Data supplied =>
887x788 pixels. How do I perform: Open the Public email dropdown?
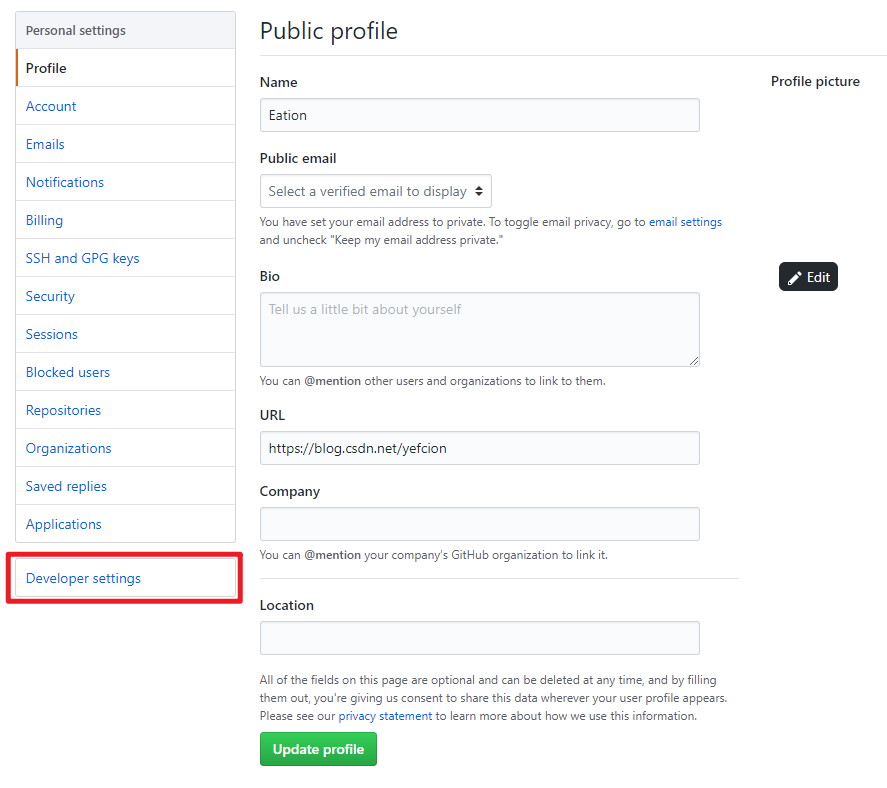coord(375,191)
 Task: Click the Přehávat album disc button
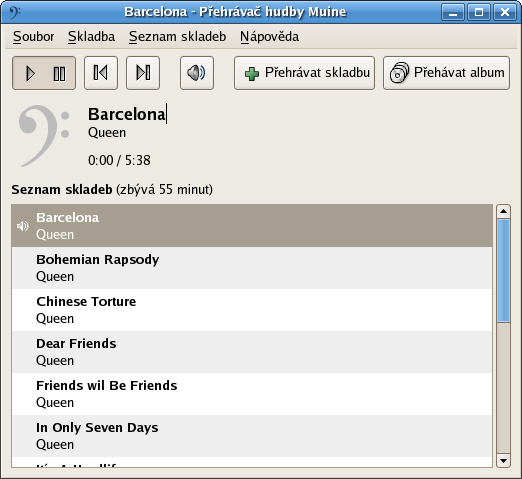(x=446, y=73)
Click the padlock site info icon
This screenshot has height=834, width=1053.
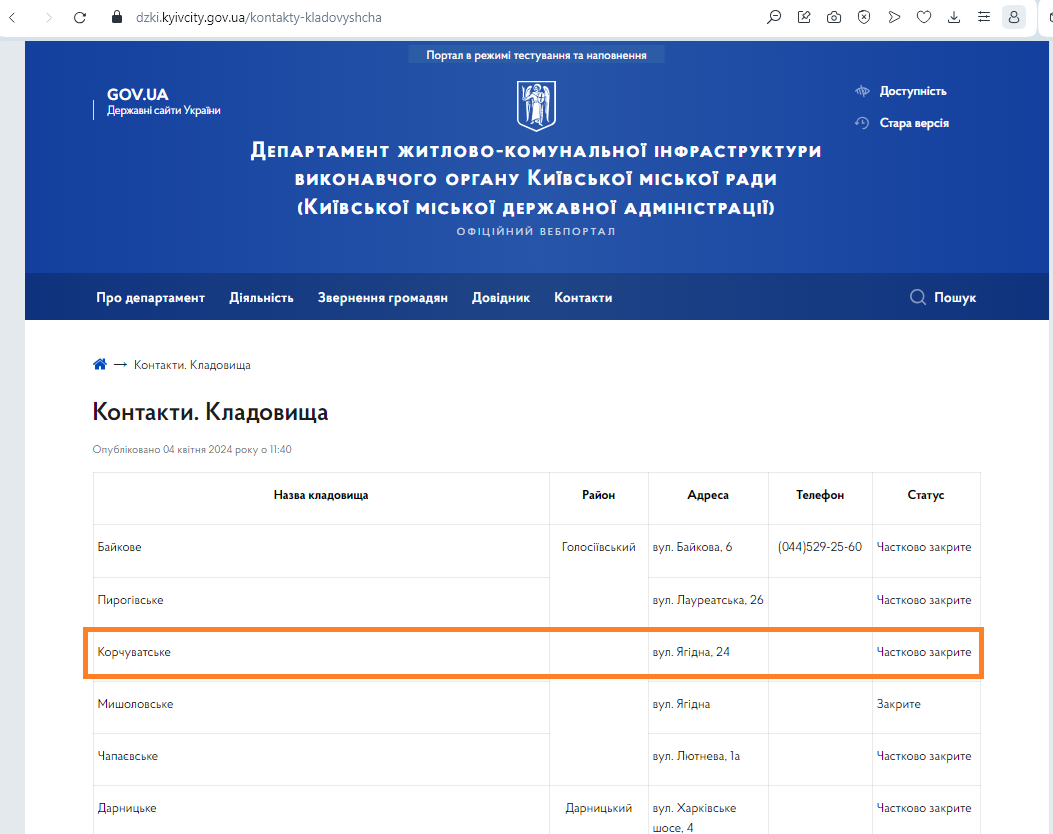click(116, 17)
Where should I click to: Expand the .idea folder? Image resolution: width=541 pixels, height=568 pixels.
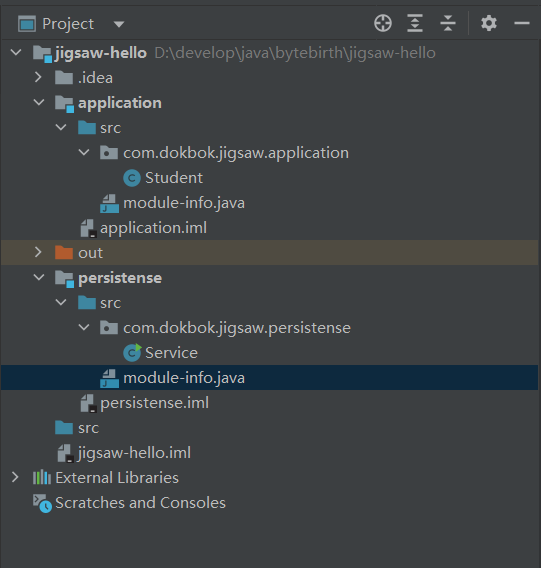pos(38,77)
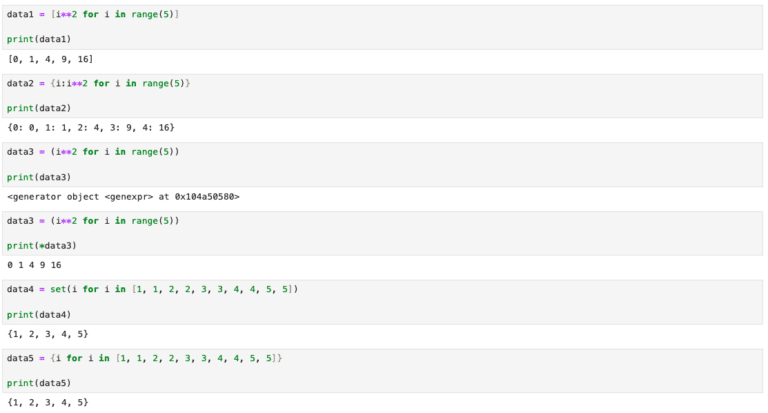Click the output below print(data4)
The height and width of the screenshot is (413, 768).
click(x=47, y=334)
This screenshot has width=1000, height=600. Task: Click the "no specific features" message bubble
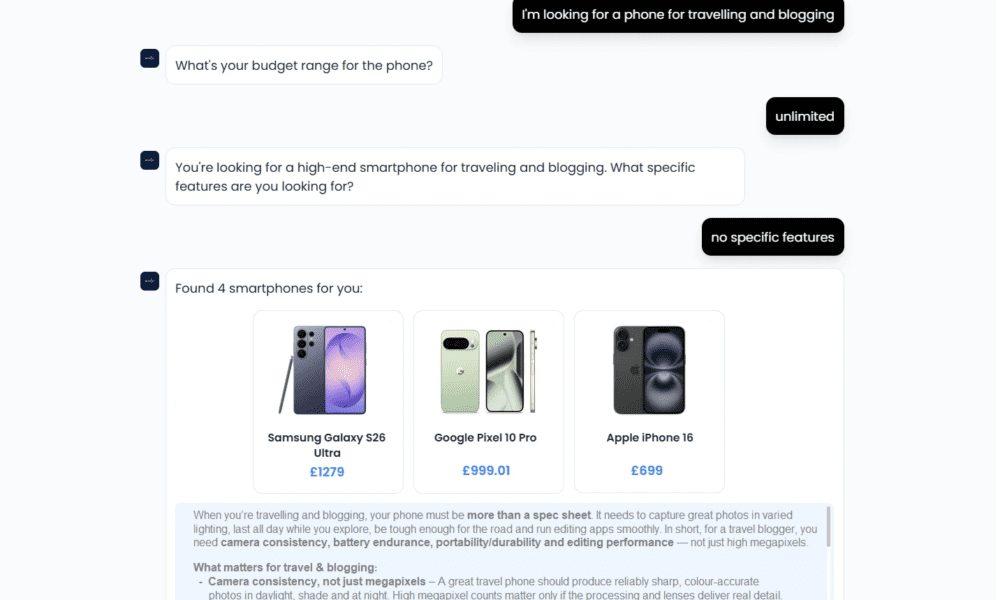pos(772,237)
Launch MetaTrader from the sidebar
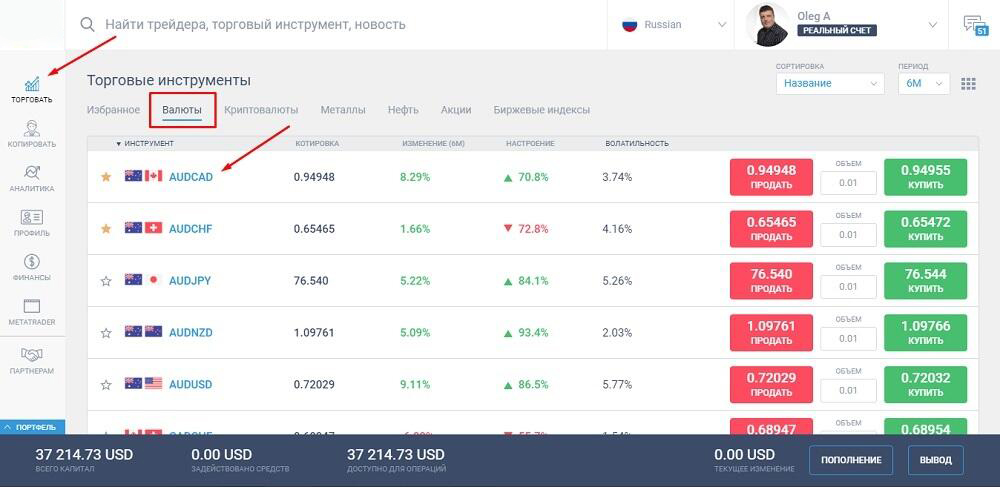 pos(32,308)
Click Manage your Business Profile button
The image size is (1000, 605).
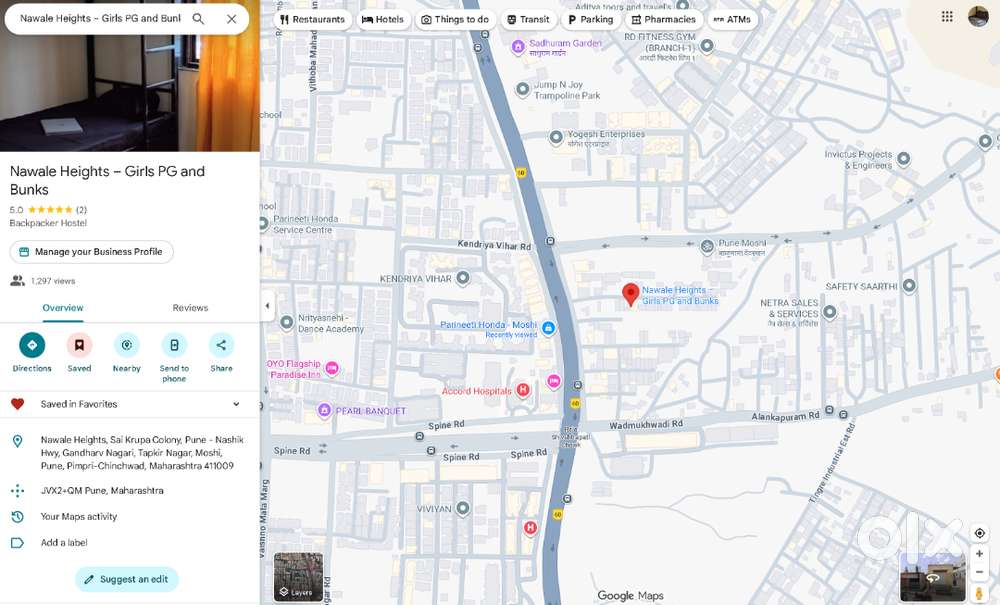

Your assignment => Leave the pictures aside. Set down exactly the lines from the one with "Where should I" through the final line of the listing above.

Task answer =>
Where should I click to: Expand the .idea folder? Image resolution: width=541 pixels, height=568 pixels.
pos(38,77)
Click the output below print(data4)
The height and width of the screenshot is (413, 768).
click(x=47, y=334)
This screenshot has width=1000, height=600. Task: Click the "no specific features" message bubble
pos(772,237)
Launch MetaTrader from the sidebar
 pos(32,308)
Click Manage your Business Profile button
The image size is (1000, 605).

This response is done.